The Mountain to Sound Chapter includes members from a vast geographical area, including the greater Seattle area. From the early days of the chapter until today, the Mountain to Sound chapter has implemented a number of ongoing strategies to cultivate hospital collegiality and professional collaboration.
The Mountain to Sound Chapter has a longstanding organized critical care consortium cooperative involving 11 area hospitals. Courses are provided three to four times per year and rotate among the member hospitals. The course consists of 24 hours of ECG education and 56 hours of critical care topics and case studies.
The Mountain to Sound website maintains the lectures and handouts for the consortium. The website provides a way for the various hospitals attendees and preceptors to easily review and utilize the information.
Critical care educators and clinical nurse specialists (CNSs) from our hospitals meet formally four times a year after each course offering. These meetings allow us to update our educational topics based on participant feedback and current evidence based practice. This forum also provides a means for the local area educators and CNSs to network and discuss the latest clinical questions and community standards of care.
The critical care consortium, taught by local area experts, was originally created to provide consistent critical care core knowledge and minimize the resource drain within both the large and small hospitals that can occur with an education program of this magnitude.
By leveling the educational playing field, the training variable was removed from the new nurses’ employment decision-making criteria. Nurses were able to choose a hospital where they felt they would belong without having to factor in what training and education would be provided as a new ICU nurse.
Our program also ensures that we teach and provide current evidence-based care so all patients in our local area are treated with the same high standard of care and consistent educational preparation in all of our member hospitals.
Not only do we attempt to ensure that our new critical care nurses are appropriately educated but also we have begun to identify practice improvements to disseminate and improve care in our metropolitan area.
One such initiative we took on was hypothermia postcardiac arrest education and hypothermia program implementation assistance for our local area healthcare team members. The hypothermia initiative began with a single institution and spread when our chapter felt it was a critical practice issue. This issue identification led to a partnership with our area hospitals, via our consortium members, to improve care processes.
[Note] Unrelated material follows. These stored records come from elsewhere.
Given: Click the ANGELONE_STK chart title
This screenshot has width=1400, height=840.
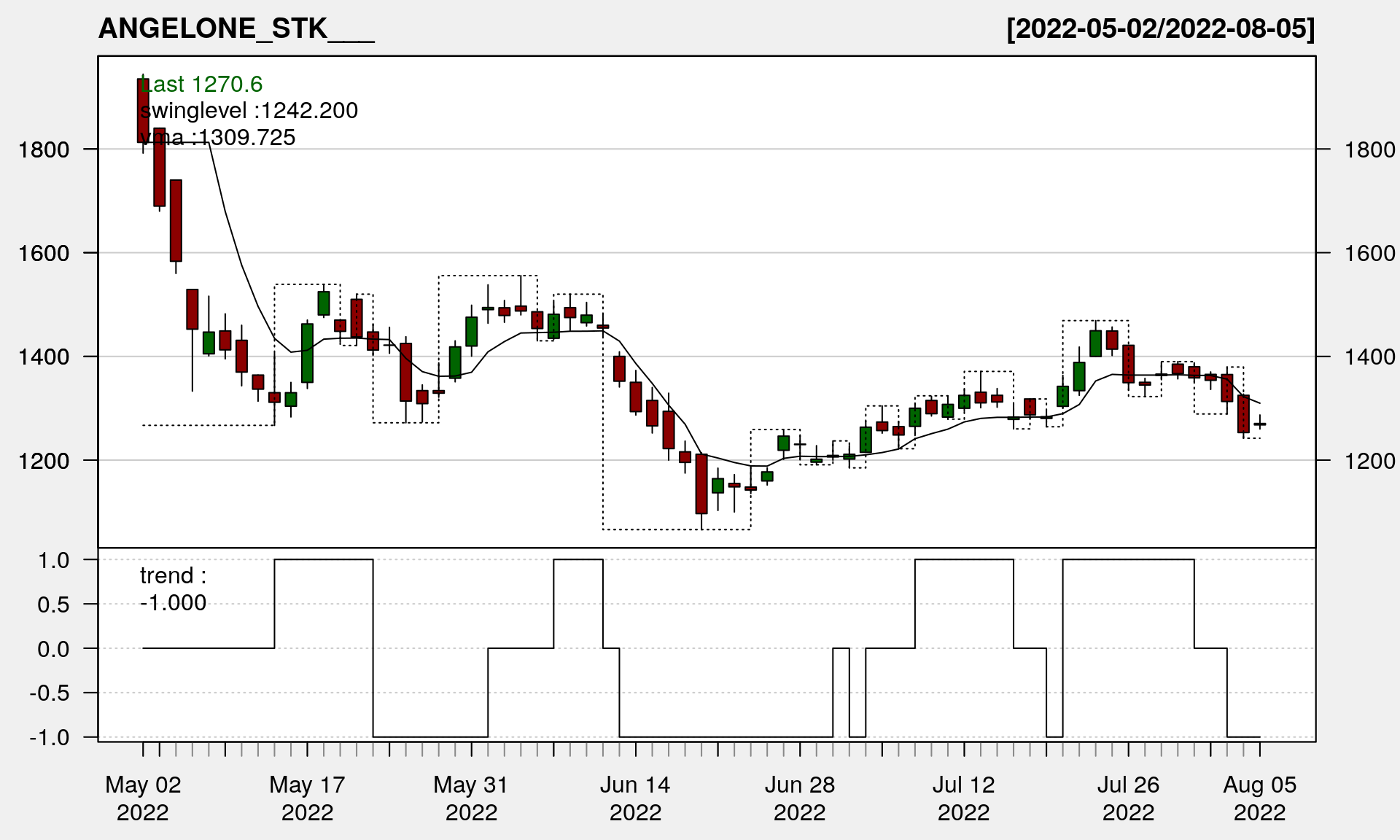Looking at the screenshot, I should 236,28.
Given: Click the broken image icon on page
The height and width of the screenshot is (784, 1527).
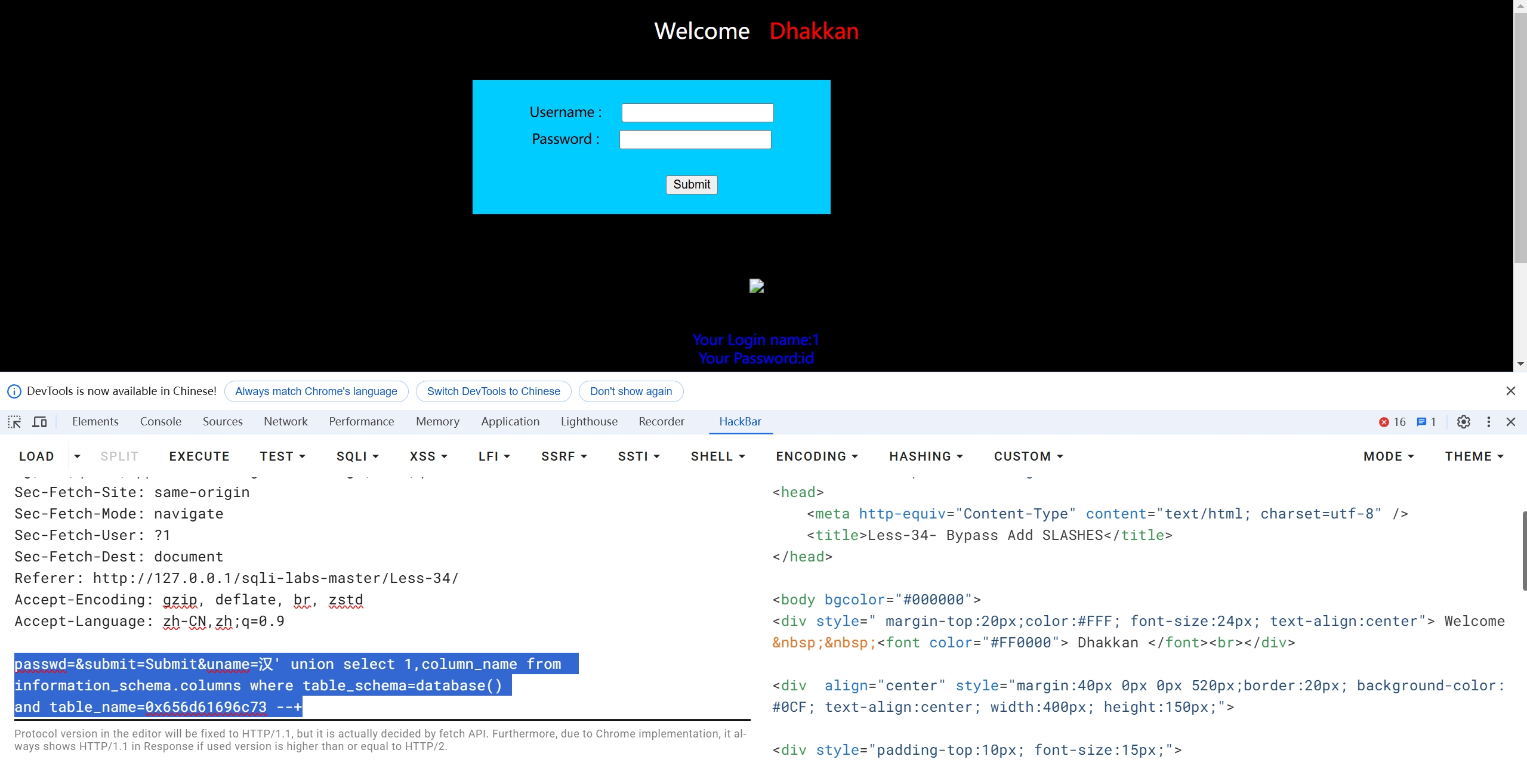Looking at the screenshot, I should click(757, 286).
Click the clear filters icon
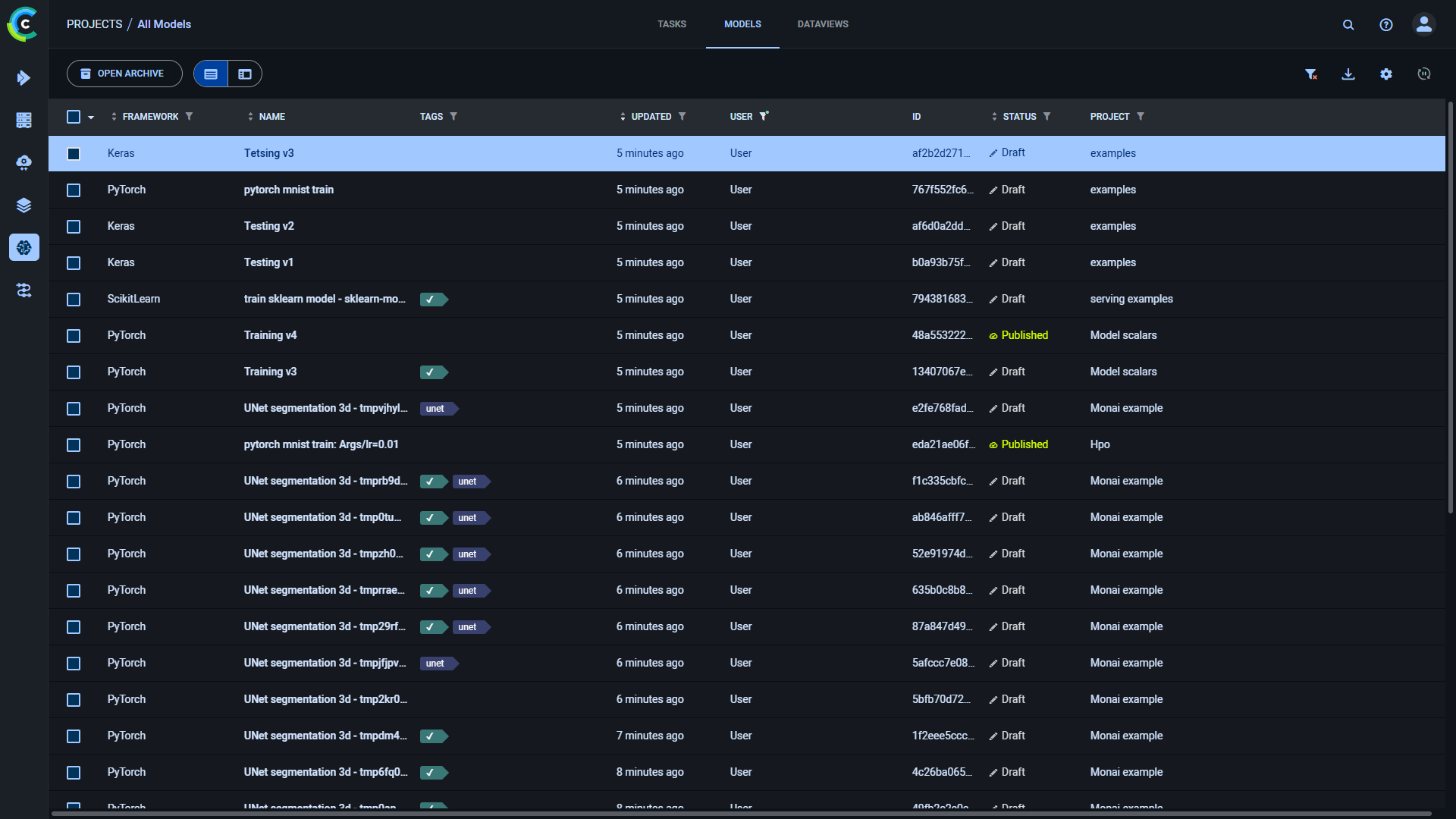This screenshot has width=1456, height=819. pyautogui.click(x=1310, y=74)
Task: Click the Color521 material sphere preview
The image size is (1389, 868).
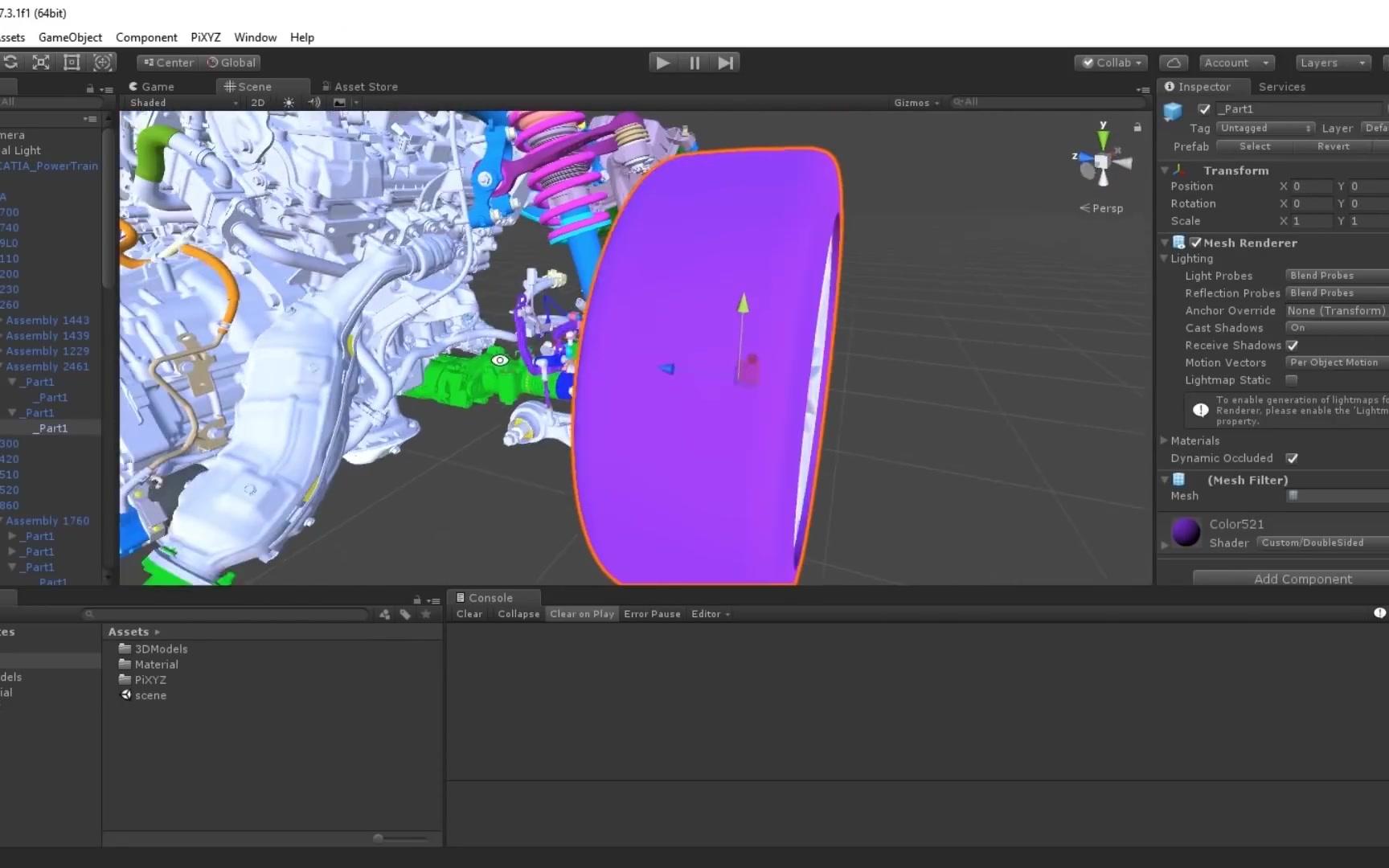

The Mountain to Sound chapter created an evening educational program to kick off the collaborative event and followed up with support programs and mentorship during the hospital’s hypothermia implementation phases. The program was a success! Currently 17 out of 18 of our acute care hospitals utilize hypothermia postcardiac arrest protocols to optimize neurologic function.
We have a strong base of local area experts who are committed to excellence within their own institutions. In addition, because of our chapter and consortium collaboration these experts improve care throughout our greater Seattle area for both our new and experienced nurses.
Nurses from all of the contributing hospitals receive the same didactic information and take the same comprehensive critical care final exams. CNSs and educators have a wonderful platform to discuss best practices and community standards of care and to share protocols.
Our chapter’s collaboration with local area hospitals through our critical care consortium is a win-win situation for all. We are truly a group that is more than the sum of its parts, hospitals and educators, and together we have improved the care and outcomes of patients in the Seattle metropolitan area.